Grants:Project/Finding References and Sources for Wikidata
What is the problem you're trying to solve?
Explain the problem that you are trying to solve with this project. What is the issue you want to address? You can update and add to this later.
As Wikidata gets used more and more, ensuring that its content is of high quality becomes increasingly pertinent. Trust in and evidence of the quality of Wikidata is crucial to motivate continued participation from the community and encourage other parties to reuse the knowledge base in new areas. And yet, our understanding to date of how high quality Wikidata is, or in fact, what this notion of quality looks like is very limited. While there is research to suggest Wikidata outperforms other systems such as DBpedia along a number of dimensions, there have also been inconsistencies highlighted, which cast doubts upon its overall usefulness. 
One way to improve confidence in the value of Wikidata would be to make sure that the data it includes comes from reliable, reputable sources - the quality of these (primary) sources would then act as proxies for the quality of Wikidata statements quoting them.
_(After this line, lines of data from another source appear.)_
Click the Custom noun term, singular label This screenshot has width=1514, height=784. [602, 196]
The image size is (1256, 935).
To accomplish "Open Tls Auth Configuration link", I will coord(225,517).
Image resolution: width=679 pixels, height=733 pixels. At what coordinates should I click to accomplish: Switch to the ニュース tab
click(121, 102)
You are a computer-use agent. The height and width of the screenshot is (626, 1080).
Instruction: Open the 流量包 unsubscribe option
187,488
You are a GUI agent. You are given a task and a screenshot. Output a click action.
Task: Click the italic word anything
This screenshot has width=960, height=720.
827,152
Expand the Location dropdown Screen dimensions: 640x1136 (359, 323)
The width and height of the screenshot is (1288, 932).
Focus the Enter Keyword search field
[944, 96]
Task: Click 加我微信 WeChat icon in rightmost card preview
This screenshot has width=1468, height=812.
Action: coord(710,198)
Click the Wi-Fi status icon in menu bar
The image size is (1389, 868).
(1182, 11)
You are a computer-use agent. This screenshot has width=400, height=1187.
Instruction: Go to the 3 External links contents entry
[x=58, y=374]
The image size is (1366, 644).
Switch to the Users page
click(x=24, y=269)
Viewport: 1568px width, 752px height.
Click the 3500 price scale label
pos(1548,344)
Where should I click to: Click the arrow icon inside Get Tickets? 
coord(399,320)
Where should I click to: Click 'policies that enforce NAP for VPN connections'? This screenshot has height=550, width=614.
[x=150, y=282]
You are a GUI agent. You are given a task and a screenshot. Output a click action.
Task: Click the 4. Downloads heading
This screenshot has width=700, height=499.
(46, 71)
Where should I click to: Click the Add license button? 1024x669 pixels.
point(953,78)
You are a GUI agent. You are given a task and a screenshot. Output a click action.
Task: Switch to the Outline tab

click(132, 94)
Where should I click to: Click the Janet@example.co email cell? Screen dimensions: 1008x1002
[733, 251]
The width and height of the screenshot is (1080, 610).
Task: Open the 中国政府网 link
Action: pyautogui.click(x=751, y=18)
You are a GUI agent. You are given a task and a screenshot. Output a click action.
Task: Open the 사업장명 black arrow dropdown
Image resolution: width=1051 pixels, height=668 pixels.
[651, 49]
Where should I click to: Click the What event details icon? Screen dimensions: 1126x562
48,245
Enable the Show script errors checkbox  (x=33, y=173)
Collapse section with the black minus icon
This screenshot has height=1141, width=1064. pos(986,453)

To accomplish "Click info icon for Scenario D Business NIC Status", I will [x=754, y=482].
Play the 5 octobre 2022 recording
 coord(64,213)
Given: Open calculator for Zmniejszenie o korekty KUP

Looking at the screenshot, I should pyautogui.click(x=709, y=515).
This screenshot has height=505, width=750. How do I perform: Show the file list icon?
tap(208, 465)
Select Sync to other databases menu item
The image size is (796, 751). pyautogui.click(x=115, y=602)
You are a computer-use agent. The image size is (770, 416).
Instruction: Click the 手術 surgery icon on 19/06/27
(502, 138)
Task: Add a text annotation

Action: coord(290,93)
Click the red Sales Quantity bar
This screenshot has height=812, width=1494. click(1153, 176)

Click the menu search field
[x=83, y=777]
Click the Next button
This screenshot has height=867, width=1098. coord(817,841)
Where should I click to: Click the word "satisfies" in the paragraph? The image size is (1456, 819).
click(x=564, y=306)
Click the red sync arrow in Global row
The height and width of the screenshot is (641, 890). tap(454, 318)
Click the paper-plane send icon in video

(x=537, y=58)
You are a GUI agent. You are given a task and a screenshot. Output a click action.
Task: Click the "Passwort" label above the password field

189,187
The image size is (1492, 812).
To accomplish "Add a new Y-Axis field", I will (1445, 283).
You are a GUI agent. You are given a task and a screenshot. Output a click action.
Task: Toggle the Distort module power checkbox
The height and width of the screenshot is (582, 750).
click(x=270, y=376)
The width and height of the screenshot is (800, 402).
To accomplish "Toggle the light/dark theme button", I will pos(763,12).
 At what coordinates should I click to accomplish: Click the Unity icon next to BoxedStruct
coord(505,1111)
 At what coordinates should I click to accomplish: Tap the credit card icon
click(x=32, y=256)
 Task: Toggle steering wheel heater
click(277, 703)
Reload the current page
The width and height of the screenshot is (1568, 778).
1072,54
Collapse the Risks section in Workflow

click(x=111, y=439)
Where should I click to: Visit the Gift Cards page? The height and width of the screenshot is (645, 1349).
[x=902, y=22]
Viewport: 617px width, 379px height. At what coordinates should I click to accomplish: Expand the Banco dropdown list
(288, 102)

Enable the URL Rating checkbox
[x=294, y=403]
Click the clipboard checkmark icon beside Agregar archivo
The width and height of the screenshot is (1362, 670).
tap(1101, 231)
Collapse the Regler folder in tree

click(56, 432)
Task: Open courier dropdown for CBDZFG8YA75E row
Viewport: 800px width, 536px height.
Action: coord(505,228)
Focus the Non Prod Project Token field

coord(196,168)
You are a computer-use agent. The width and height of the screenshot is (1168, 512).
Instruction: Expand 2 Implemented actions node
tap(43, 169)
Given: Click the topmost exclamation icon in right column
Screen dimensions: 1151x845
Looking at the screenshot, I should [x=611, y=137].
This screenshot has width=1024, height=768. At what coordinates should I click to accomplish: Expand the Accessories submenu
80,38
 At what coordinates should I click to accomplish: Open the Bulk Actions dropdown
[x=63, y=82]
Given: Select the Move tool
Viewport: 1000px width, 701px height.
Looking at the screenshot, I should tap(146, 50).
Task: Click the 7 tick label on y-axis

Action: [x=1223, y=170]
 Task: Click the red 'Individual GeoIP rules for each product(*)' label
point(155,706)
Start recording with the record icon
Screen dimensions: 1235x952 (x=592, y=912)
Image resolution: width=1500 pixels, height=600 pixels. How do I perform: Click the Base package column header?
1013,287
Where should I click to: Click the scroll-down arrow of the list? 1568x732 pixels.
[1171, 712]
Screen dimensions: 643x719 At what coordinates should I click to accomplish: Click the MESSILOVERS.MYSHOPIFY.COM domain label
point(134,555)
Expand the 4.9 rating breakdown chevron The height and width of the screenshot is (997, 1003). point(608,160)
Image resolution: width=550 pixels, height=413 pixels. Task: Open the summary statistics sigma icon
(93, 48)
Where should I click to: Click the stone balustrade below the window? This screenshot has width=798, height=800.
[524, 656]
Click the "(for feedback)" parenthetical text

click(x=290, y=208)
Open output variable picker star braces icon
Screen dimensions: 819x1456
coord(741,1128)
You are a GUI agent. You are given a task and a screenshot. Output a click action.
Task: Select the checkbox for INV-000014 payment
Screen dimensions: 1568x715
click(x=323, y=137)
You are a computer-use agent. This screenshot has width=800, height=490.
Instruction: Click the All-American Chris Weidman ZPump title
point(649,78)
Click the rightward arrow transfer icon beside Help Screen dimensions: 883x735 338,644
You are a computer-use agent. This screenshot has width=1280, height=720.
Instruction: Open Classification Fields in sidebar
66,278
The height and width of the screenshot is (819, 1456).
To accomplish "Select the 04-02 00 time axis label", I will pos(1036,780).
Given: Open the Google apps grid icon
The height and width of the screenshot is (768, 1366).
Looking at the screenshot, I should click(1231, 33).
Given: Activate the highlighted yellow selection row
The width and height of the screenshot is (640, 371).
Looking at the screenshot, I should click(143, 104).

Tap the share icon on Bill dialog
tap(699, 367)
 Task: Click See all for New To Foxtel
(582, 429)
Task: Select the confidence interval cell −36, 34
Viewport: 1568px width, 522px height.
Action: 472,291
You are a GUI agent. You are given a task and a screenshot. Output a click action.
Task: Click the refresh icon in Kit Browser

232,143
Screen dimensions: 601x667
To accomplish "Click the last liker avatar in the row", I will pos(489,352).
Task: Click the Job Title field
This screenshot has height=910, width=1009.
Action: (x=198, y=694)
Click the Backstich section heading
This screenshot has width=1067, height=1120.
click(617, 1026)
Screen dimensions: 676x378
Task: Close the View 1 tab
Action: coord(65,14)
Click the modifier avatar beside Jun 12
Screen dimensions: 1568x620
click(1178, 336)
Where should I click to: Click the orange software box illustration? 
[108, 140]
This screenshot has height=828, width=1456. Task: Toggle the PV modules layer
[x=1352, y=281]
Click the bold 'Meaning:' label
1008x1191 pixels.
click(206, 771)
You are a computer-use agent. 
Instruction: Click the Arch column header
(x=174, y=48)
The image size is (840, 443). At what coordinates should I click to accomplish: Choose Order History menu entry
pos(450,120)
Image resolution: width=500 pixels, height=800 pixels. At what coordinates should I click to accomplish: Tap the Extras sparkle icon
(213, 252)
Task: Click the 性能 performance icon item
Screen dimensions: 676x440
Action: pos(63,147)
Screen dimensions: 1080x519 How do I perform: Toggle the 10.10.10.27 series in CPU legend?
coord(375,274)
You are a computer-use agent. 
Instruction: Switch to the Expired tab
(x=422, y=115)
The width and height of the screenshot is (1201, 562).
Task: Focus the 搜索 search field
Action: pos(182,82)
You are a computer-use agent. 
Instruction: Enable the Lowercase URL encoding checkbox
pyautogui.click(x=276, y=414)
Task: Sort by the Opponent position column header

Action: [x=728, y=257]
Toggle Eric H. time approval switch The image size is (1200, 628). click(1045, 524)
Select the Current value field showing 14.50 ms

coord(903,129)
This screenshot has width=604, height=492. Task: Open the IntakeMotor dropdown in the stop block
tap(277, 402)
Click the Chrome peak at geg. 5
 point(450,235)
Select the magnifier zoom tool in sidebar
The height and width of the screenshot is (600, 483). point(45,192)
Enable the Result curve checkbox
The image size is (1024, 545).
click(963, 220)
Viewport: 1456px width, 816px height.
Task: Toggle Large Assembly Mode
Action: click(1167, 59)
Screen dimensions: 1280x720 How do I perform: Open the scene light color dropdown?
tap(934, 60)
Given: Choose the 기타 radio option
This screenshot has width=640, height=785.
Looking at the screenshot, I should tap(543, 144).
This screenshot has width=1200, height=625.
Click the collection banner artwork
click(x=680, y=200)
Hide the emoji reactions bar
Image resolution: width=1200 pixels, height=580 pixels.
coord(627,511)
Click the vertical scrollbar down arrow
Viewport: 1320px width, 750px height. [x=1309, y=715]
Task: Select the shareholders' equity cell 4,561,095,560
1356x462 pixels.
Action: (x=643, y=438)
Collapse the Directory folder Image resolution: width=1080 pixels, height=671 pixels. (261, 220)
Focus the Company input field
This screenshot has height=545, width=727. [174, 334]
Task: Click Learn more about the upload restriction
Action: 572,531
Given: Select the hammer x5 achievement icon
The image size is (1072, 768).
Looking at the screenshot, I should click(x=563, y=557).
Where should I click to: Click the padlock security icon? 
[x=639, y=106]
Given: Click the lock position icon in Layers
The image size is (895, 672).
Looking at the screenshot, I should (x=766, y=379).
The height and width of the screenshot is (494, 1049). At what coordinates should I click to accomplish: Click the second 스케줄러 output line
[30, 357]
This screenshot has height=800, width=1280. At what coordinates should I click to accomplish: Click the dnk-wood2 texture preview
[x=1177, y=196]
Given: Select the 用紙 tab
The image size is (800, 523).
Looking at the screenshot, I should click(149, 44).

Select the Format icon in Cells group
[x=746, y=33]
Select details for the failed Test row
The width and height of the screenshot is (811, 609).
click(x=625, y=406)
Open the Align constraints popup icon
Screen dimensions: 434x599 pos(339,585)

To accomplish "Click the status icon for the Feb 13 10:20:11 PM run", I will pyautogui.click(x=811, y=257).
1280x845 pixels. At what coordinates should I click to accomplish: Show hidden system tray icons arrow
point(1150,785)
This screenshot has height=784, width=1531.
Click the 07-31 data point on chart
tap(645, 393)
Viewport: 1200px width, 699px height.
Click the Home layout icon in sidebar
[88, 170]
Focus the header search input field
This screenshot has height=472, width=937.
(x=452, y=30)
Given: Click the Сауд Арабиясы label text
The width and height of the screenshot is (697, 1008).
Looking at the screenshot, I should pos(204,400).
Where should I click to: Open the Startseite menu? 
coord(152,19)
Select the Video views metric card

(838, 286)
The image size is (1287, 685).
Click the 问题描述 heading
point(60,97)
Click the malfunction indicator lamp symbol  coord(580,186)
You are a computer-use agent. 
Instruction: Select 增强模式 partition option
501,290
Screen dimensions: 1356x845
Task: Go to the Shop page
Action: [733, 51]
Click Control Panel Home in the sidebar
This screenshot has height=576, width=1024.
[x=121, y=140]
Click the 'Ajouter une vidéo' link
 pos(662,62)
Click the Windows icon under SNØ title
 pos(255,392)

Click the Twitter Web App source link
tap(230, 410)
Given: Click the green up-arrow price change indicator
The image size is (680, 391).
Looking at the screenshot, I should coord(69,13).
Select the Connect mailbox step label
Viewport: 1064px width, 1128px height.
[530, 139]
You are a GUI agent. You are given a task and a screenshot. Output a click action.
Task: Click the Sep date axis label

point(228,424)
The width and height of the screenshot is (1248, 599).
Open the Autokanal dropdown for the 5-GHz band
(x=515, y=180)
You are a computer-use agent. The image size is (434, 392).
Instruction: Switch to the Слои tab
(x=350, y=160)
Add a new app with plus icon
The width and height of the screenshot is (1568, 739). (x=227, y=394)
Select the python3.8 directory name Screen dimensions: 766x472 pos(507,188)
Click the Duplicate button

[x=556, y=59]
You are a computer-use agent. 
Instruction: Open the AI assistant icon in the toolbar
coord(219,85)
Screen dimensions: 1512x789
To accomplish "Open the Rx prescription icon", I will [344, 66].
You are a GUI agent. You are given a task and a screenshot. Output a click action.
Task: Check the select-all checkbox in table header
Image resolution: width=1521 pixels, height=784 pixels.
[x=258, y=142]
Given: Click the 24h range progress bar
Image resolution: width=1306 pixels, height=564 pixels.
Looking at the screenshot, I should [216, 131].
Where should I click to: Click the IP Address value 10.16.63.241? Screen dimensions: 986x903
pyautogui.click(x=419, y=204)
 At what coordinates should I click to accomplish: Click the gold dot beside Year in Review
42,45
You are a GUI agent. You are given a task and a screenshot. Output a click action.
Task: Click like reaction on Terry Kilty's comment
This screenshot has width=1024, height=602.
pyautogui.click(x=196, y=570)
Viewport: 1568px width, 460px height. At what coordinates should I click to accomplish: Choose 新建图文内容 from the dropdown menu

According to Wikidata's own help pages:
``The majority of statements on Wikidata should be verifiable insofar as they are supported by referenceable sources of information such as a book, scientific publication, or newspaper article (https://www.wikidata.org/wiki/Help:Sources).
However, according to the bi-weekly snapshots of Wikidata, 50% of all statements as of July 2016 are unreferenced. While there are a certain portion of statements for which a reference is not required, this does provide an indication of the amount of Wikidata statements that are still unreferenced. Furthermore, it is estimated from https://grafana.wikimedia.org/dashboard/db/wikidata-datamodel-references?panelId=9&fullscreen&from=1468404365106&to=1476180365106 that around 34% of the references that are present are not considered as acceptable by Wikidata’s own policy as they refer to other Wikimedia projects.
Questions around the definition and assessment of quality have already started to be discussed in the community (https://www.wikidata.org/wiki/Wikidata:Requests_for_comment/Quality_is_measurable#Sources_and_quality). As a starting point, a call has been made for tools to help harvest sources, in particular from Wikipedia, which is where about half of the existing Wikidata sources emanate from. Our aim is to investigate this problem beyond Wikipedia and to develop methods and technology to find new, relevant sources automatically online. To do so, we will apply a combination of machine learning and crowdsourcing. We will derive observable features of reliable, useful sources from the existing knowledge base, while in the same time using crowd input to understand how people perceive source quality (for example, in terms of aspects such as `authority', `bias', and `reliability') and create a gold standard for machine learning algorithms to be tested against. This will allow us to rank each source based on the criteria settled upon, and therefore make use of the best source for each statement, ensuring that a certain threshold of quality is maintained at all times. A tool will then be developed to locate potential sources and determine the best quality option to choose, based on these rankings.
What is your solution?
Our solution is based around using machine learning and the wisdom of the crowds to collect information on source quality, identify sources of varying quality, and produce rankings of such sources for editors to use. We will elicit a set of criteria for source quality, including measures such as authority and trust that we can use to assess each source. Using the crowd, we will build a corpus of sources ranked according to their usefulness in Wikidata, so that data is built up about which sources are the best or most reliable for informing future claims and statements. This corpus will also be used to test machine learning algorithms that will infer how an existing source, already used in Wikidata, or available online, performs on this scale.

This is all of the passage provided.